近年、注目が集まっている「1on1ミーティング」。

“個”と向き合う時間を体系化して作り出すことは、従業員との良好な関係構築=エンプロイーリレーションズとして、重要なアプローチのひとつです。

ヤフー株式会社では、2012年から1on1を導入し、組織の活性化を行っています。その目的とは、個人の「才能と情熱を解き放つ」ことを通して、組織を強くしていくこと。ここまでの大企業が、1on1というある種クローズドな関係構築を「制度」として定着させていったプロセスとは一体どのようなものだったのでしょうか。

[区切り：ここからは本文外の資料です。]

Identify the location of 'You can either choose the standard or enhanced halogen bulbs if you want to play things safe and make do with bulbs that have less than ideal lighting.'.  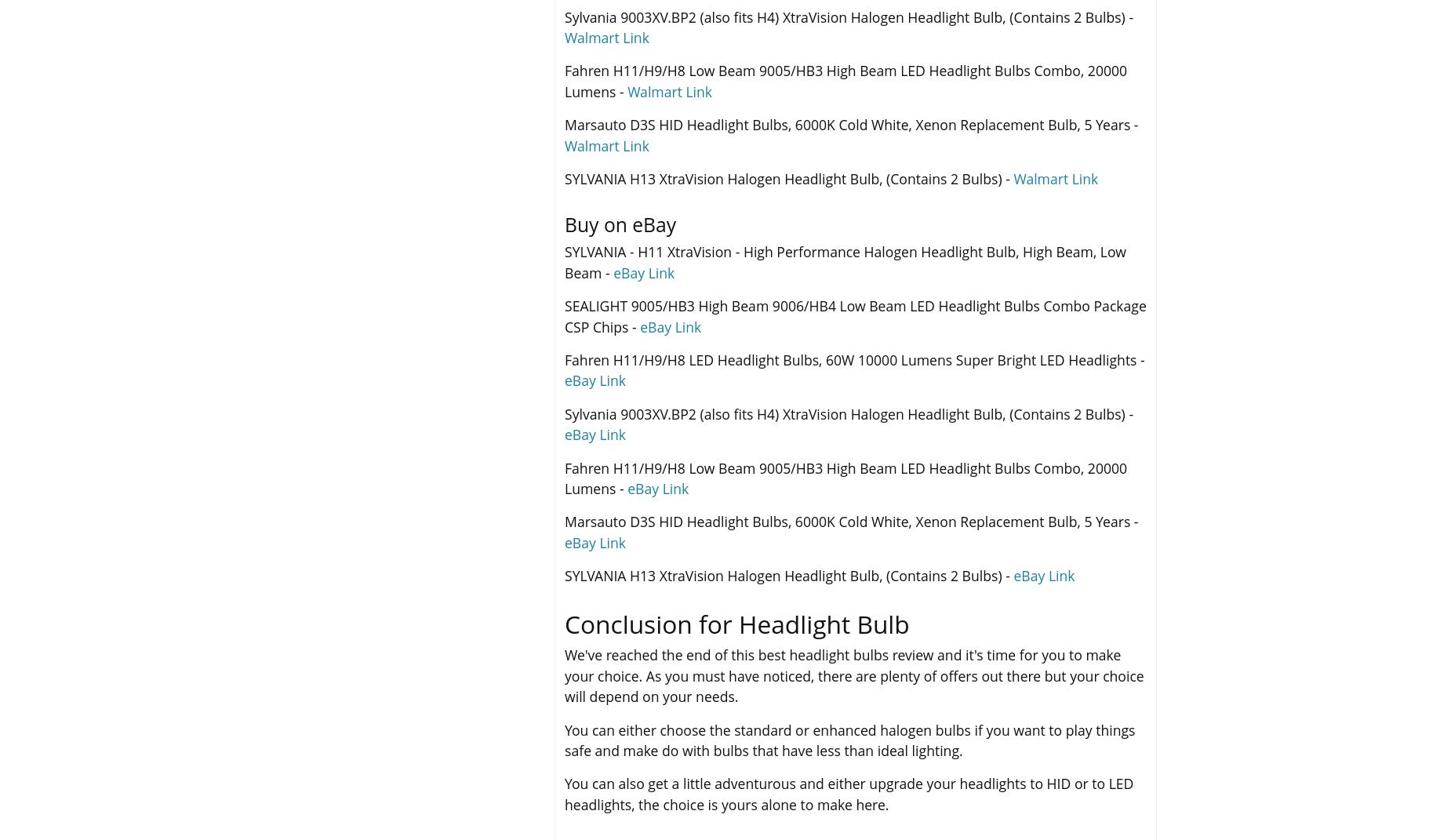
(849, 739).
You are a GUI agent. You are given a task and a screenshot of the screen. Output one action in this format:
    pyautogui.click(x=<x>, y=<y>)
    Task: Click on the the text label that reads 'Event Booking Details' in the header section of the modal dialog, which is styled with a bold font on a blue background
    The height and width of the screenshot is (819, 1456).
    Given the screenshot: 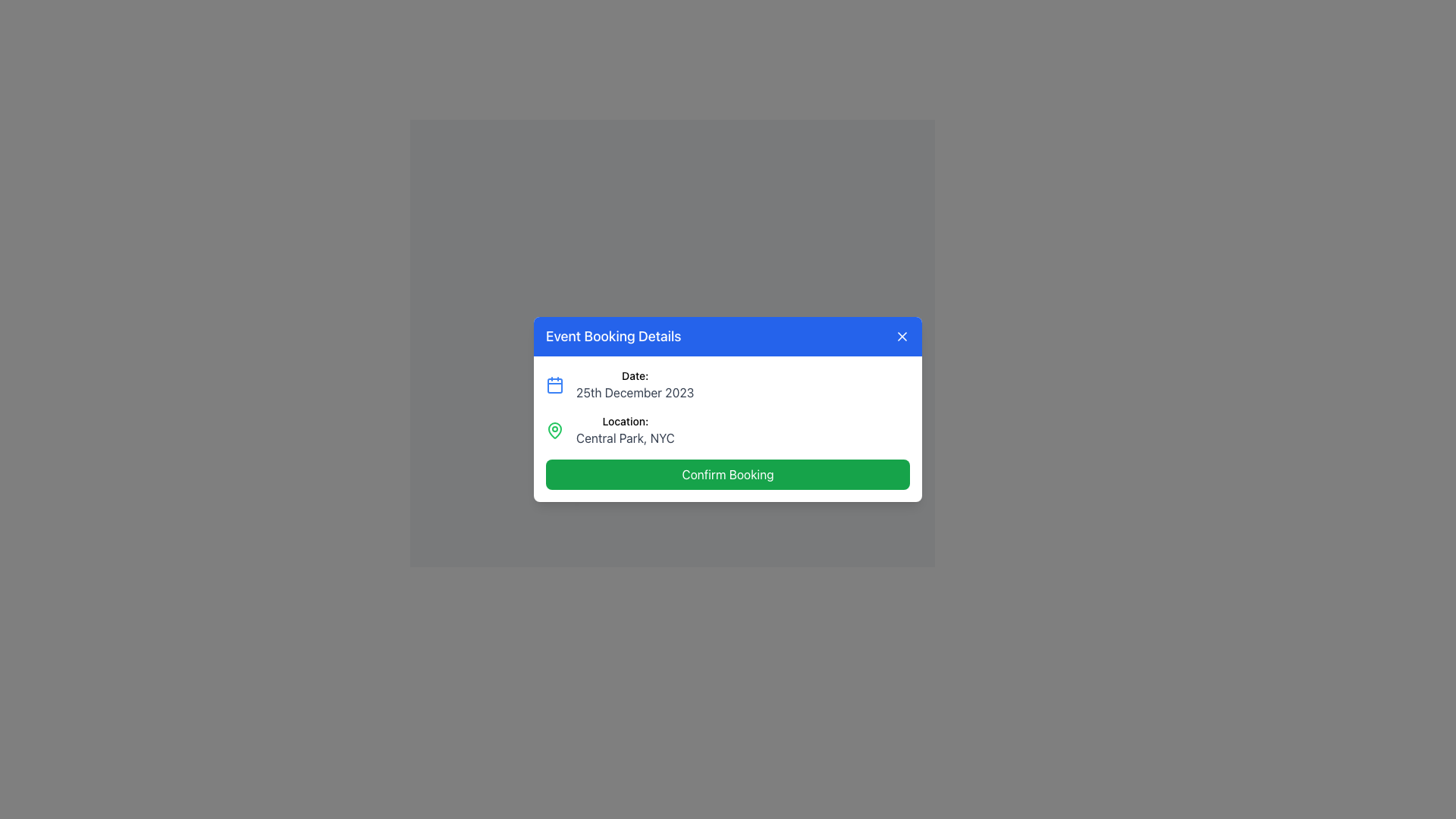 What is the action you would take?
    pyautogui.click(x=613, y=335)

1on1の導入に携わり、現在はピープル・デベロップメント統括本部にて組織人事として、採用、組織編成、評価、そして人材開発から労務まで幅広く担当されている吉澤幸太さんに、1on1を通した企業と従業員の関係構築の秘訣と考え方について伺いました。


Profile
吉澤幸太さん Kota Yoshizawa

ヤフー株式会社 ピープル・デベロップメント統括本部カンパニーPD本部

サービス企画職として2005年に入社し、Yahoo!ニュースやYahoo!ブログといったメディアサービスのプロデューサーとして提携事業やコンテンツ調達の仕事に携わる。その後、2012年の経営刷新の中で人事部門に異動し、組織・人材開発を中心とした社内研修の開発と運営に携わる。現在は組織人事としてコーポレート部門の人事業務全般を担当しながら、一方で1on1ミーティングの普及推進を通じて得られた知見を社外でも生かしてもらうべく、企業の垣根を越えたビジネスシーン活性化のサポート活動も行っている。

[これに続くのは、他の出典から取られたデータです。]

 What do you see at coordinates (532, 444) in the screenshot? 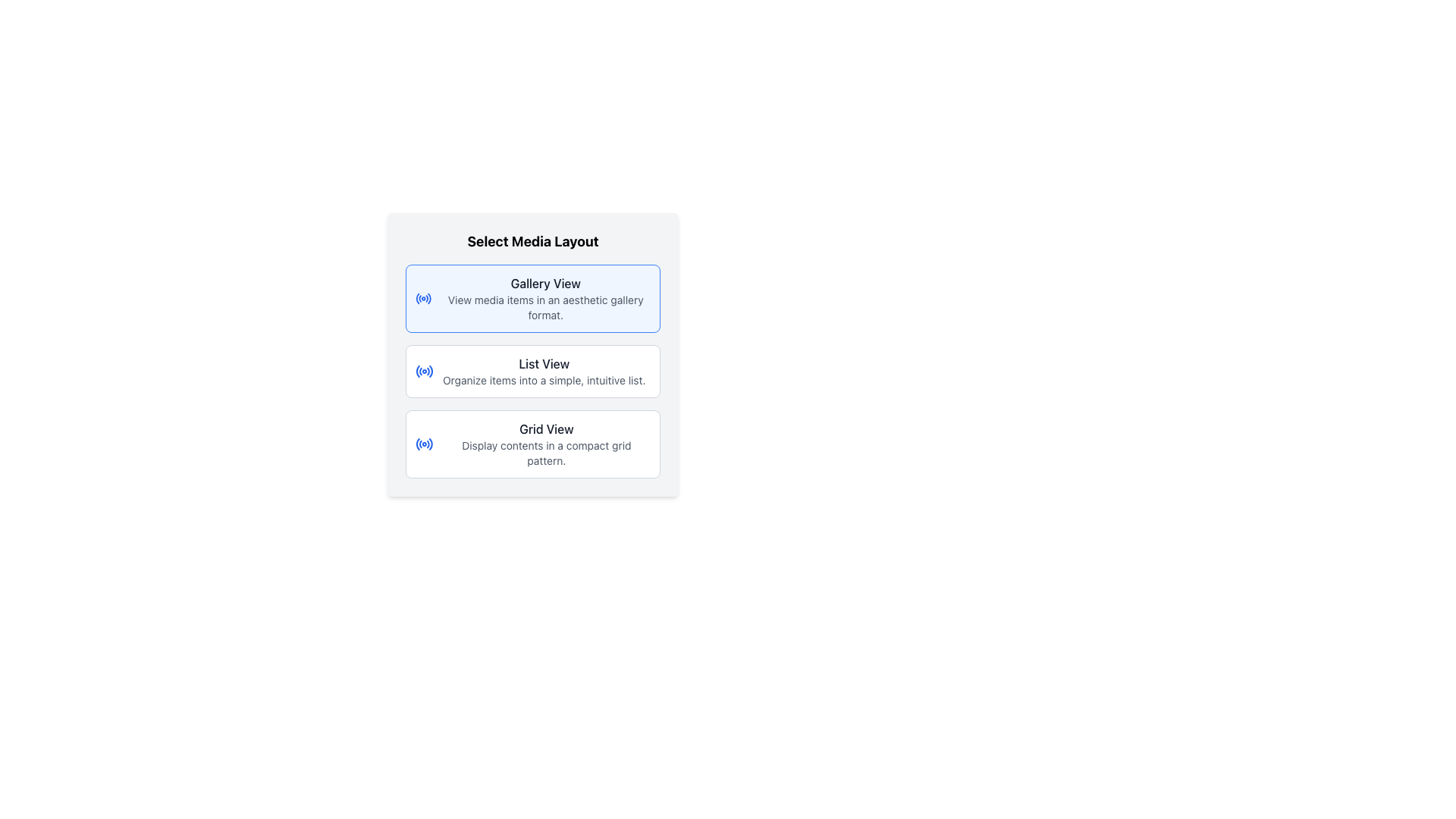
I see `the 'Grid View' button, which is a rectangular button with a white background, gray border, and contains an icon and text` at bounding box center [532, 444].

組織をくつがえすほどの大改革のなかで、ひっそりと始まった1on1

——まずは、ヤフー株式会社で1on1が導入された経緯についてお聞かせください。

吉澤さん(以下、敬称略):2012年5月、前社長就任のタイミングで人材戦略のひとつとして始まったのがきっかけです。当時、我々のビジネスは過渡期を迎えていました。爆発的にスマートフォンが台頭し始め、それまでPCの領域では確固たる地位を築いていたヤフーにとっても、「大きく変化していかなければ勝てなくなるかもしれない」という危機感があったんです。

——その打開策として、1on1を実施された?

吉澤:と言いますか、その当時は執行役員をはじめ、上層部を総入れ替えするというレベルでの大改革が起こったわけです。それほどの危機意識の中ですから、鳴り物入りで「1on1を始めます!」みたいな次元の話じゃないんですよね。正直に言えば、当時のヤフーにとって1on1の導入自体は、そこまで大きな改革ではなかった。「1on1」という呼び名さえ、最初は存在感が薄かったと記憶しています。

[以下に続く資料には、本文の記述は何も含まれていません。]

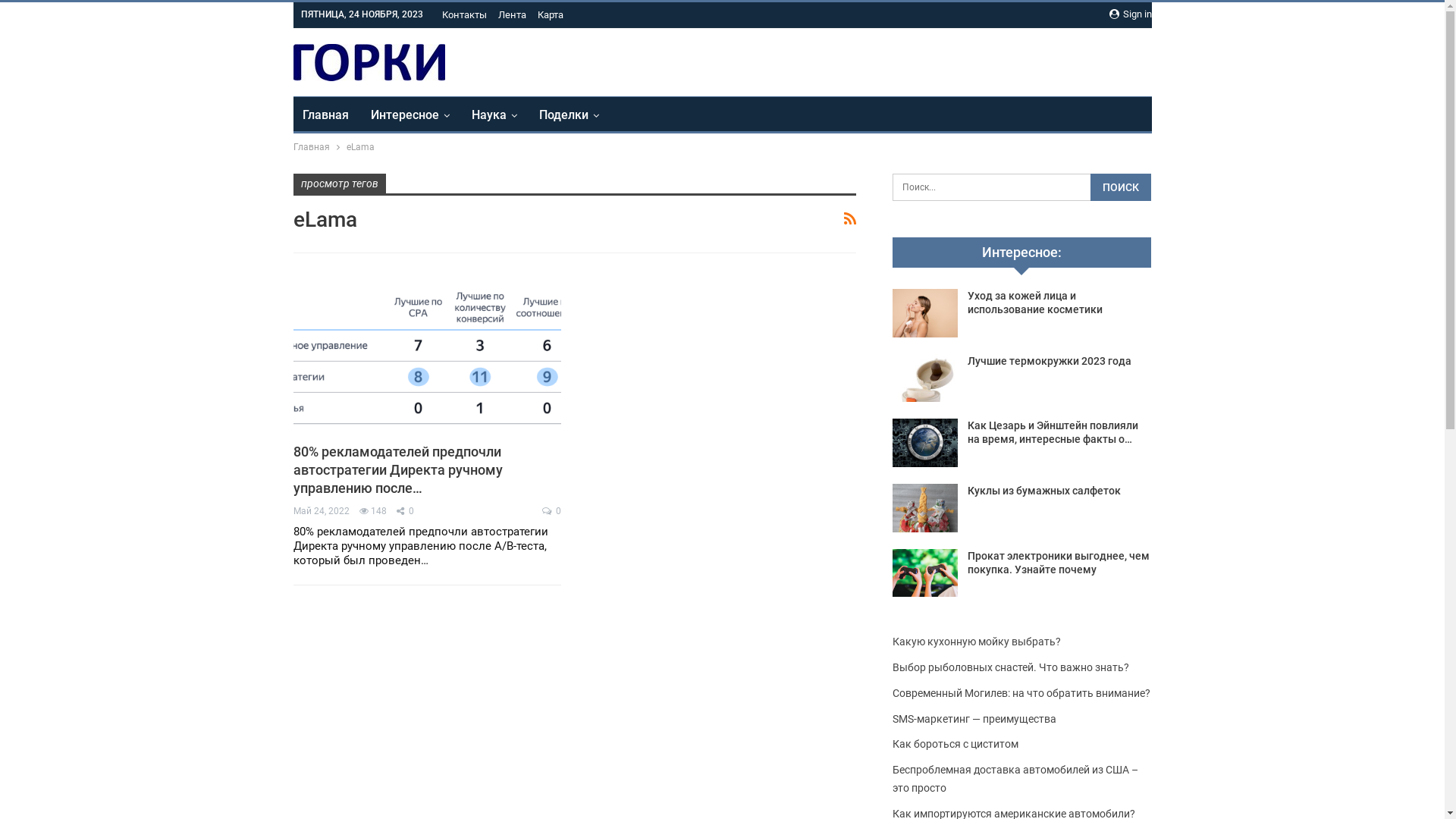 The image size is (1456, 819). What do you see at coordinates (1109, 14) in the screenshot?
I see `'Sign in'` at bounding box center [1109, 14].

——確かに、そのような状況の中では、1on1は取り立てて派手な取り組みとは言えないかもしれませんね。

吉澤:「これから週に一度、1on1をやってください」というのは、そこだけ切り取るとなかなかのインパクトかもしれませんが、それどころではないインパクトがもっと他にたくさんあったので……。そういう状況の中で、例えば「研修をやるから参加してください」という指示が出れば、社員は何があっても参加せざるを得ない。だって、何が通告されるかわからない状況ですから、「聞き漏らしたらまずい」っていう意識があったのでしょう。

——つまり、新体制のなかで始まる新しい取り組みに対しては、「とりあえず参加しておかないとまずいぞ!」っていう、それこそ危機意識みたいなものがあった、と。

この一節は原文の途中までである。